Exercise prompt -> Nothing but the lines from the one containing "Task: Pick date 9 in the Tuesday column" to the end of the records below should be output, each exactly as written.

━━━━━━

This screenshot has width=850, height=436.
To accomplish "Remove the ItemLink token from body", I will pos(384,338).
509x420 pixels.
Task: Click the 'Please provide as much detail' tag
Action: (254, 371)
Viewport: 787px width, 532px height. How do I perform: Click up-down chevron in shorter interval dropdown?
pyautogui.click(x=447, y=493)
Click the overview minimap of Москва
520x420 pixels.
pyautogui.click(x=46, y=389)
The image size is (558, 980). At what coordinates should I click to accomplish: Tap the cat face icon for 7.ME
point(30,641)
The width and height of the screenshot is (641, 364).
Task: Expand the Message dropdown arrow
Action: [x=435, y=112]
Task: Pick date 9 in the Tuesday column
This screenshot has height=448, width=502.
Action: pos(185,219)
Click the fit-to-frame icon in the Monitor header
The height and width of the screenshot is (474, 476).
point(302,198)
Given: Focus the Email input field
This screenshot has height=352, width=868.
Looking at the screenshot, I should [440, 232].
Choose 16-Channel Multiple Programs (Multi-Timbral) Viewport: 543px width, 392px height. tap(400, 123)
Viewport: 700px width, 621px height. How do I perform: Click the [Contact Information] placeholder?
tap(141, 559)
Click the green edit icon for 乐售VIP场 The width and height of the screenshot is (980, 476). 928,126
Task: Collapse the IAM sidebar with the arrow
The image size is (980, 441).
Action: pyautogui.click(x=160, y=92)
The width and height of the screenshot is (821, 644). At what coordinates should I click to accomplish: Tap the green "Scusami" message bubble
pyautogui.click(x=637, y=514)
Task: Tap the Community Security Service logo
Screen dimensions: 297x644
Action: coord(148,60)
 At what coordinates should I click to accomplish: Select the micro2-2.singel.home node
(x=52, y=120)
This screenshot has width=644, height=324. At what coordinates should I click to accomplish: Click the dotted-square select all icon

━━━━━━

Your solution ->
Task: Pick date 9 in the Tuesday column
This screenshot has height=448, width=502.
Action: pos(185,219)
Click the fit-to-frame icon in the Monitor header
The height and width of the screenshot is (474, 476).
point(302,198)
Given: Focus the Email input field
This screenshot has height=352, width=868.
Looking at the screenshot, I should [440, 232].
Choose 16-Channel Multiple Programs (Multi-Timbral) Viewport: 543px width, 392px height. tap(400, 123)
Viewport: 700px width, 621px height. How do I perform: Click the [Contact Information] placeholder?
tap(141, 559)
Click the green edit icon for 乐售VIP场 The width and height of the screenshot is (980, 476). 928,126
Task: Collapse the IAM sidebar with the arrow
The image size is (980, 441).
Action: pyautogui.click(x=160, y=92)
The width and height of the screenshot is (821, 644). At what coordinates should I click to accomplish: Tap the green "Scusami" message bubble
pyautogui.click(x=637, y=514)
Task: Tap the Community Security Service logo
Screen dimensions: 297x644
Action: coord(148,60)
 At what coordinates should I click to accomplish: Select the micro2-2.singel.home node
(x=52, y=120)
This screenshot has width=644, height=324. At what coordinates should I click to accomplish: Click the dotted-square select all icon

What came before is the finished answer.